Прошло двадцать два года со дня нашей последней встречи, двадцать лет со дня, когда я услышал, что у тебя родилась дочь. Сейчас ей столько, сколько было нам, когда мы встретились на этой Земле.
Почему я не умер сразу, едва увидел тебя. Прошло двадцать пять лет, как я тебя увидел. Откуда пришла ко мне эта любовь? Для чего? Любовь ли это? Значит я, всё-таки, безумен? Прошло больше четверти века, но я продолжаю говорить с тобой, оправдываться, не зная за что, умолять неизвестно о чём. Зачем? Никому не придёт в голову назвать меня безумцем, как бы не так. Так кто же я? Несчастнейший из смертных, или счастливейший из смертных, кому дарована бессмертная Любовь. Прошли десятки лет, но твой голос звучит, я вижу твой взгляд, устремлённый на меня, ты в моих трепетных объятиях, ты плачешь у меня на груди, скорбя о том, что перенести почти невозможно, и я готов сделать всё, чтобы забрать твою беду, взять её на себя. Помог ли я тебе хоть немного? Вот я вижу твоё лицо, твои слёзы, когда мы стоим под дождём, и ты плачешь, но говоришь, что мы должны расстаться. Что я должен сделать, чтобы тебе стало легче? Ты гонишь меня, ты хочешь, чтобы я ушёл? Хорошо. Ведь я готов умереть, но выполнить любое твоё желание. Только не плачь. Я ухожу. Ты видишь, я ухожу, только не плачь, умоляю. Мне не больно, мне больно только за твоё горе. Тебе нужно, чтобы я ушёл. Хорошо. Чтобы я погубил себя? Хорошо. Чтобы я не приближался к тебе? Хорошо. Я всё сделаю, только умоляю, не плачь.
У меня не болит сердце. У меня боль, она наверно в мозгу. Я не знаю, где моё сердце.
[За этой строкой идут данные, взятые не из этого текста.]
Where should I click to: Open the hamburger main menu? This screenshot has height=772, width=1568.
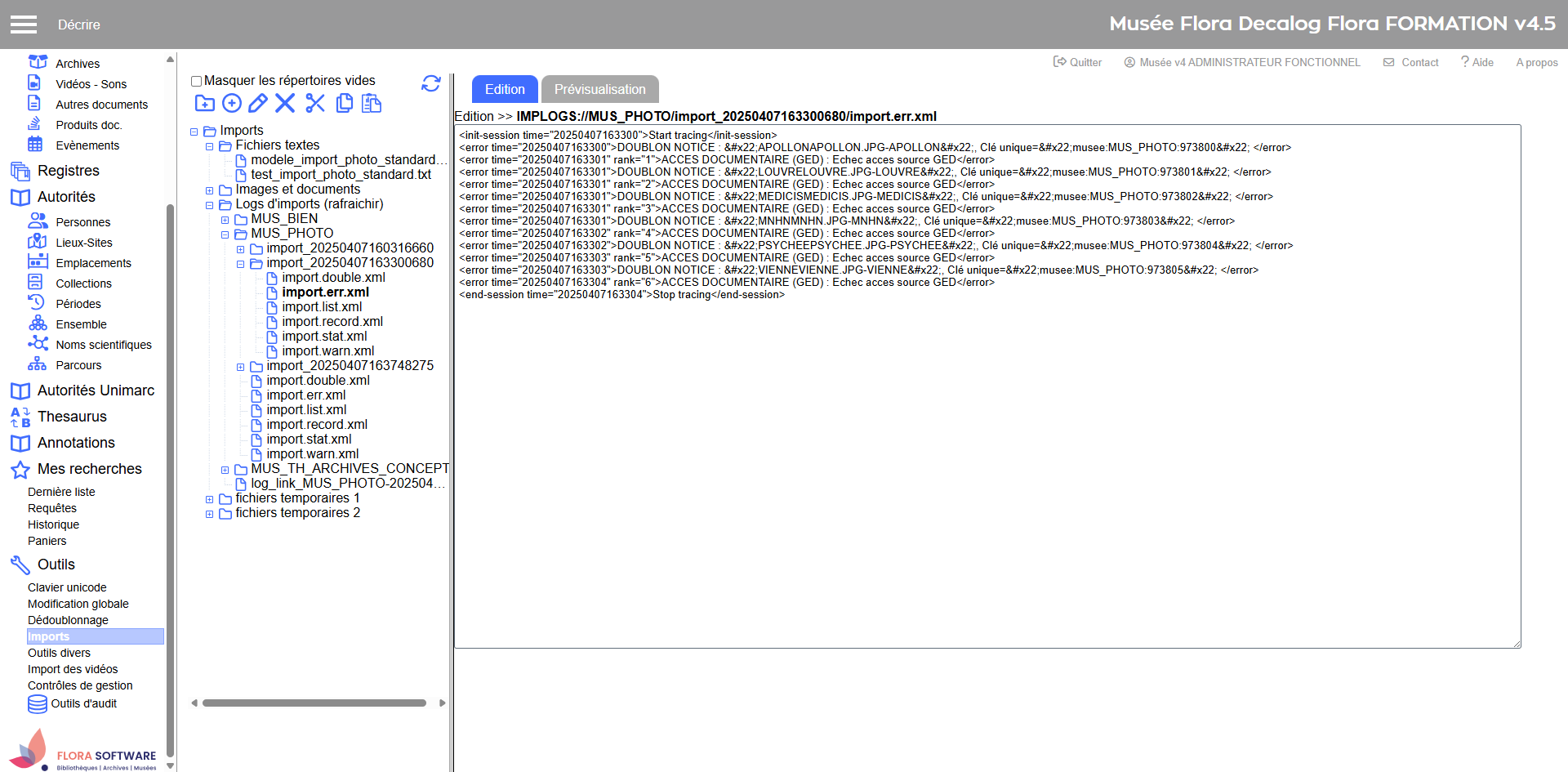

Может там, оно осталось в октябре восьмидесятого года прошлого века. Может оно осталось где-то там, где мы сидели на скамейке, а может там, где я нёс тебя третьего октября тысяча девятьсот восьмидесятого года на руках. Я помню всё, о чём мы говорили. Но я дал слово молчать. Живой или мёртвый, я буду молчать. Но буду помнить. Господи, как мало мне суждено! У меня в памяти каждое твоё слово, каждое моё прикосновение к Божеству. Господи, как много мне суждено! У меня нет сердца. Я не умею любить. Я могу любить, но иначе, не сердцем. Вместо сердца у меня мой странный дар, который будет выбрасывать вместо крови пульсирующие строчки, заставляющие трепетать чужие сердца. Он будет притягивать ко мне людей, в меня будет влюбляться множество женщин, именно тогда я напишу стихи, в которых будут такие строки:
. . . . . . . . . . . . . . . . . .
Ты мой повод,
Не причина,
Но свистит судьба кроя,
Рвётся провод.
(У кручины
Перекручены края).
Заварилась
Каша, нА, ешь,
На скатёрке сажи след,
…ведь любовь:
Когда не знаешь,
Почему не скажешь «нет».
. . . . .. . . . . .. . . . . . .. . . .. . . .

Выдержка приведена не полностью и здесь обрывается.